Sale & Purchase (Wet: Soft- / Dry: Firm+)
Dry bulk SnP flourished as a plethora of transactions were recorded among all different sizes. On the other hand, tanker sales were significantly lower in number as opposed to the previous healthier weeks. In the tanker sector we had the sale of the “SEAWAYS TANABE” (298,561dwt-blt ‘02, Japan), which was sold to Thai owner, Thai Oil, for a price in the region of $25.0m. On the dry bulker side sector we had the sale of the “HUGE HAKATA” (180,643dwt-blt ‘12, Philippines), which was sold to U.K based owner, Zodiac Maritime, for a price in the region of low $23.0m.
Newbuilding (Wet: Soft- / Dry: Soft-)
Activity in the newbuilding market remains soft; owners’ interest is mostly focused on the secondhand market where a plethora of vessels are changing hands every week. As a result, shipyards are struggling amidst the very low volume of newbuilding orders while the reduced asset prices offered by shipbuilding yards have not allured owners to an extent that could provide a significant boost to the newbuilding market. That being said, we do not expect a considerably increased activity in the remaining months of the year, especially when both the freight market prospects and current macro-economic fundamentals are causing uncertainty in the shipping industry.

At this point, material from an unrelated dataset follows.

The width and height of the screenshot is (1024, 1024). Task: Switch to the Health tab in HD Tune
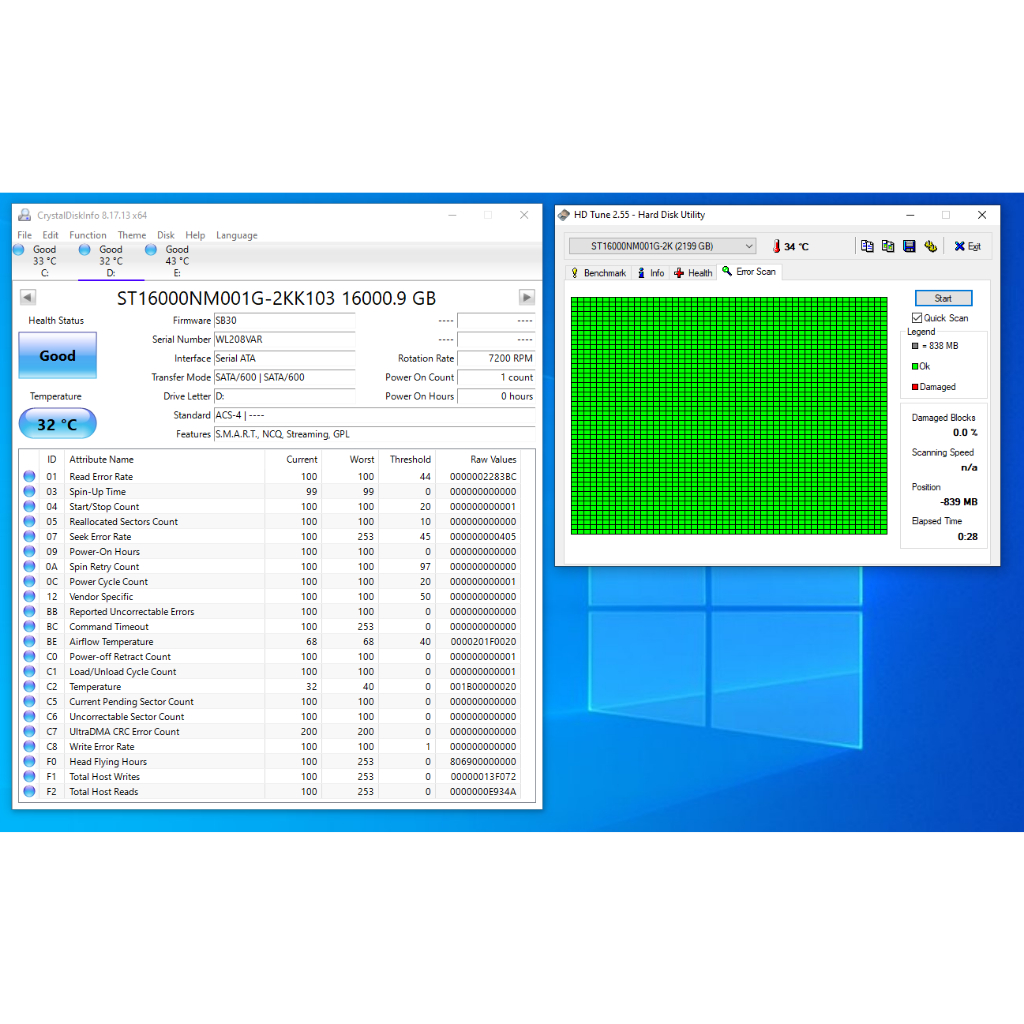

Demolition (Wet: Stable+ / Dry: Stable+)
It was a slow and stable week for the demolition market with prices remaining constant across the board. The recently elevated earning levels observed in dry bulk and container segments have reduced the supply of demo candidates. In Bangladesh, the local cartel is finding it hard to compete with higher demo prices offered by Pakistani competitors. It remains to be seen whether the current cartel-led system will remain in tact over the coming weeks since supply of demo candidates is declining among subcontinent competitors. In India, uncertainty is being caused by the declining of steel prices to below the 380 USD/ton mark. Reduced steel prices have not had a substantial effect on local breaker’s appetite owing largely to the reduced regional tonnage supply which has kept prices steady. Pakistan remains the highest scrap-price bidding country. This week’s focus was on smaller vessels as larger-vessel slots have already been filled with the recently increased VLOC scrapping activity. On the Turkish front, the rather weak TRY/USD exchange rate has not deterred demo sentiment further; prices have exhibited stable patterns. The further stabilizing of COVID-19 cases has also contributed to the slightly elevated scrapping fundamentals.